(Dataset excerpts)
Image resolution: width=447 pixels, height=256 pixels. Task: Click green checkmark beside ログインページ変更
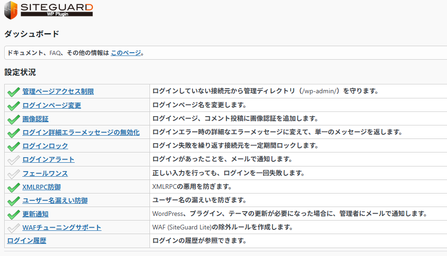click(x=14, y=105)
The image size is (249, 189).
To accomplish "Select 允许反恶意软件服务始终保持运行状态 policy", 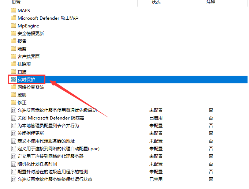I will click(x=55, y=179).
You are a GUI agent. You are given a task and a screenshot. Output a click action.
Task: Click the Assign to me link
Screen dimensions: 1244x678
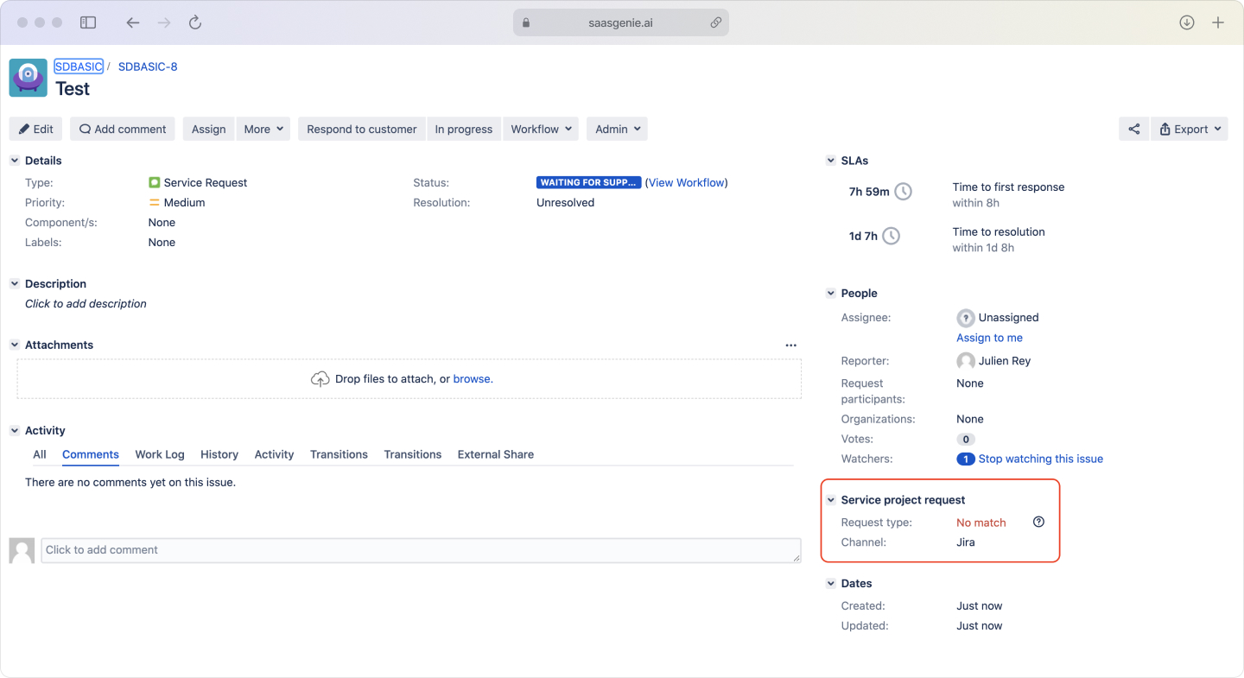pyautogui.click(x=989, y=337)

### What is expected
The exact lines from the one containing "Task: Click the Assign to me link" through the end of the data are to be copied, with both ends kept and pictures left out.

### Exercise answer
Task: Click the Assign to me link
Screen dimensions: 1244x678
pyautogui.click(x=989, y=337)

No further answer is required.